##### EXTRACTED TEXT

Marshall County, AL Randall Padgett Aug 17, 1990

Larry Randall Padgett was sentenced to death for the murder of his estranged wife, Cathy Padgett.  Cathy had been stabbed 46 times, after an apparent rape.  DNA tests showed that Randall's semen was found in Cathy's body.  The defense argued that a neighbor, Judy Bagwell, with whom Randall had been having an affair, killed Cathy, and put Randall's semen inside her.  Blood was found at the scene of the crime that did not match Cathy's.  The prosecution withheld blood typing tests done on this blood from the defense.  Following Randall's conviction, it was determined that the blood did not match Randall's, and thus had to have come from a third person.  In 1995, the Court of Criminal Appeals overturned Randall's conviction, ruling that prosecutors didn't give the defense adequate time to review the blood evidence.  Randall was acquitted on retrial in 1997.  (PC)  [7/05]

 

Shelby County, AL Patrick Swiney Dec 10, 1987

Patrick Swiney was convicted of murdering his wife, Betty Snow Swiney, and her ex-husband, Ronald Pate. One night, when Swiney was approaching his house, he blacked out, stating that he felt as though he'd been hit on the head with a baseball bat. He awoke in his house with a serious bruise on his head and with the rifle he kept in his truck lying near him. He found his wife and her ex-husband lying on the floor, shot dead with bullets assumed to have been fired from the rifle.

##########
##### DATA SECTION

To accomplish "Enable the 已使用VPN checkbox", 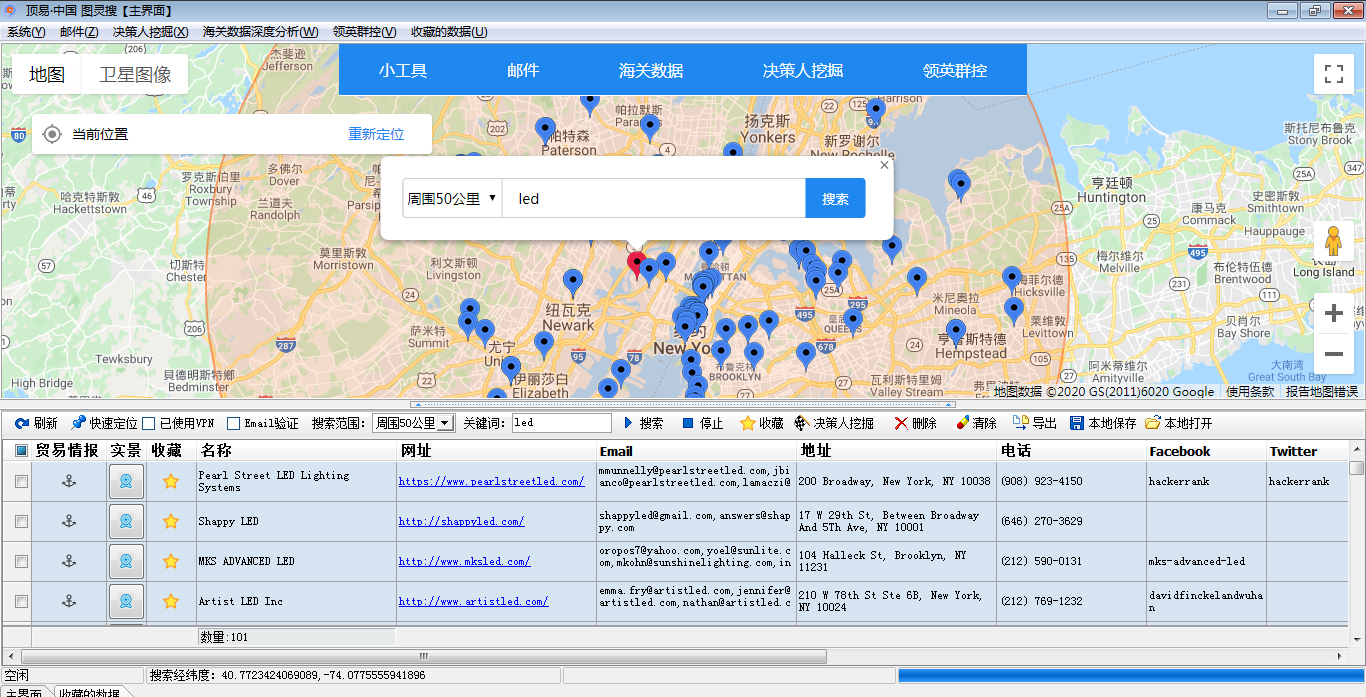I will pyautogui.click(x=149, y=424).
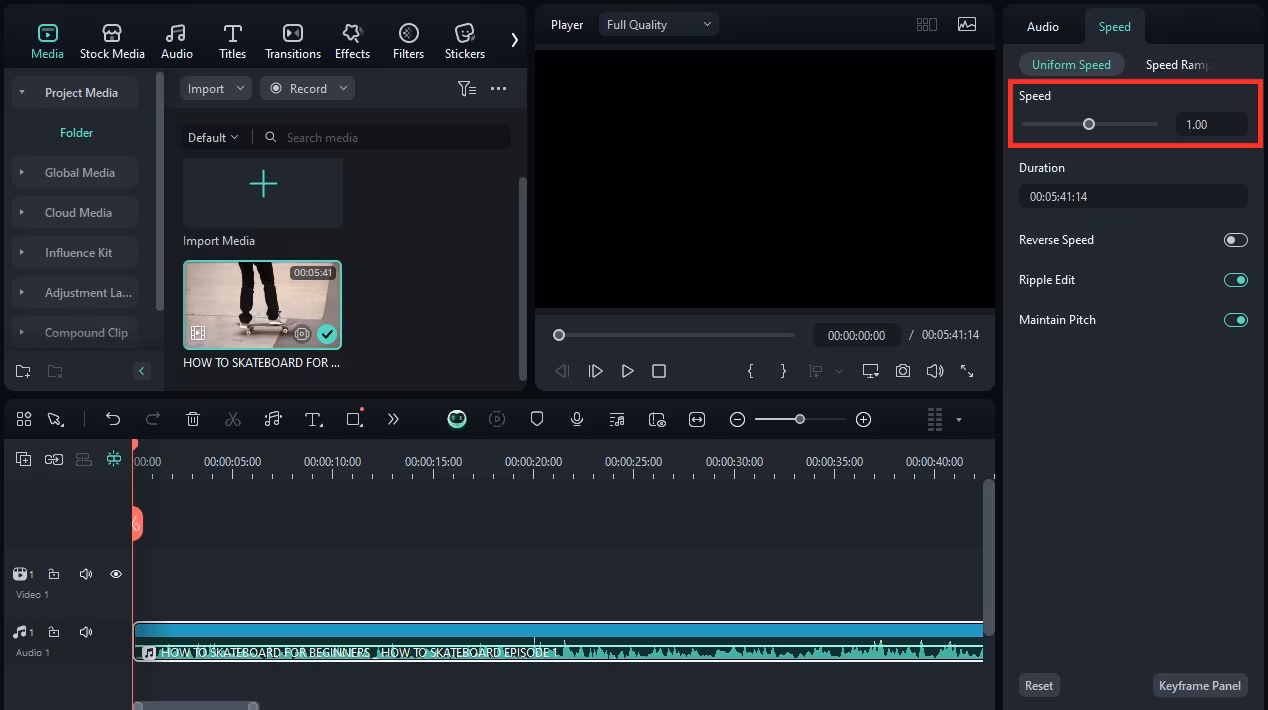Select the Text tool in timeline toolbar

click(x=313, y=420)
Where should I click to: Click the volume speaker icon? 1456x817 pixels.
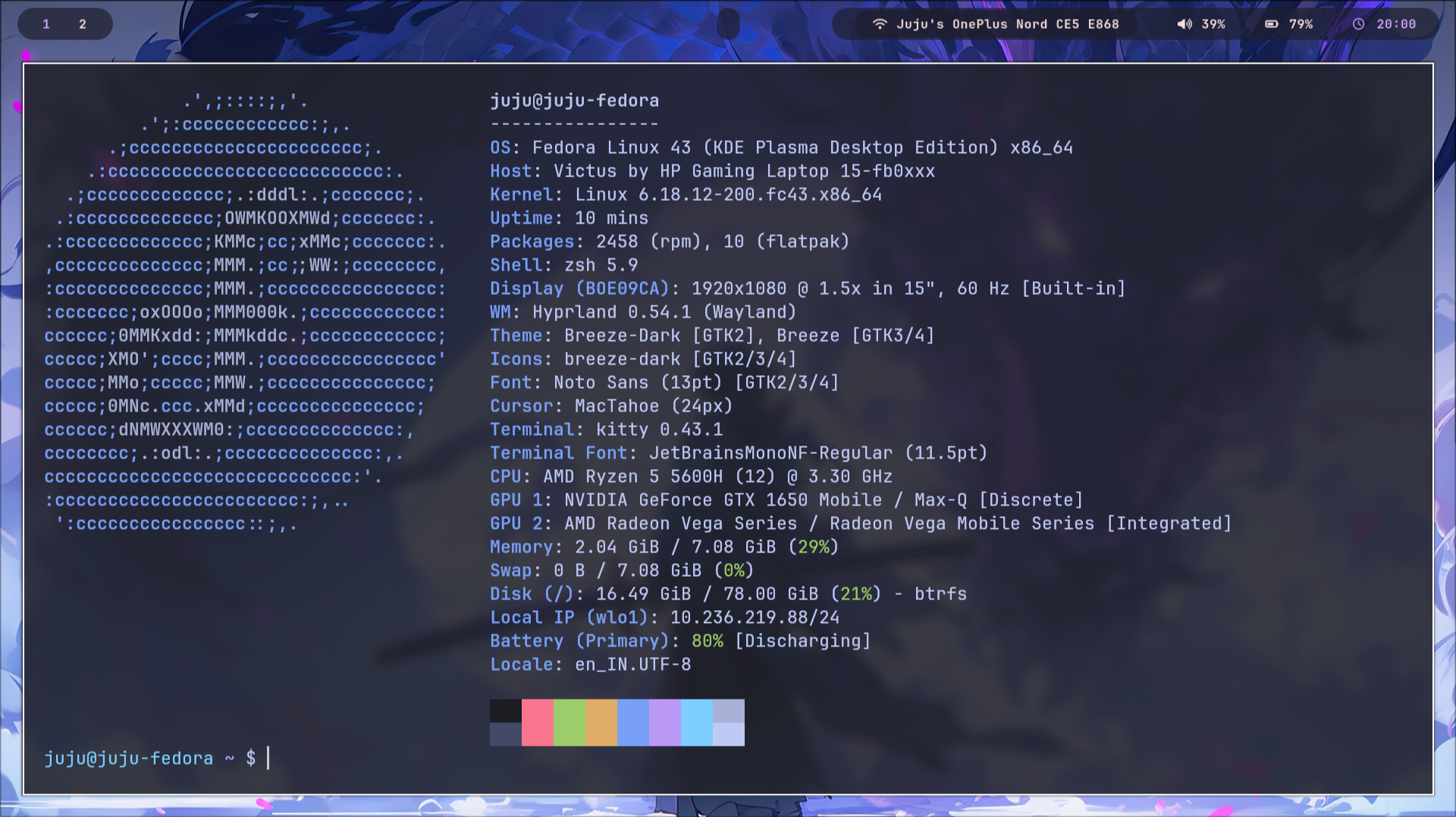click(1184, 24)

##########

CHECK YOUR UNDERSTANDING ::
A: Answer these from the case summaries:
(i) How many times had Cathy Padgett been stabbed?
(ii) In what year was Randall Padgett acquitted on retrial?
(iii) What was the name of Betty Snow Swiney's ex-husband?
B: Rewrite the stretch of the case summaries from "Patrick Swiney was" through "from the rifle.", putting "metal pipe" in place of "baseball bat".

ANSWERS FOR THIS EXERCISE ::
A:
(i) 46 times
(ii) 1997
(iii) Ronald Pate

B:
Patrick Swiney was convicted of murdering his wife, Betty Snow Swiney, and her ex-husband, Ronald Pate. One night, when Swiney was approaching his house, he blacked out, stating that he felt as though he'd been hit on the head with a metal pipe. He awoke in his house with a serious bruise on his head and with the rifle he kept in his truck lying near him. He found his wife and her ex-husband lying on the floor, shot dead with bullets assumed to have been fired from the rifle.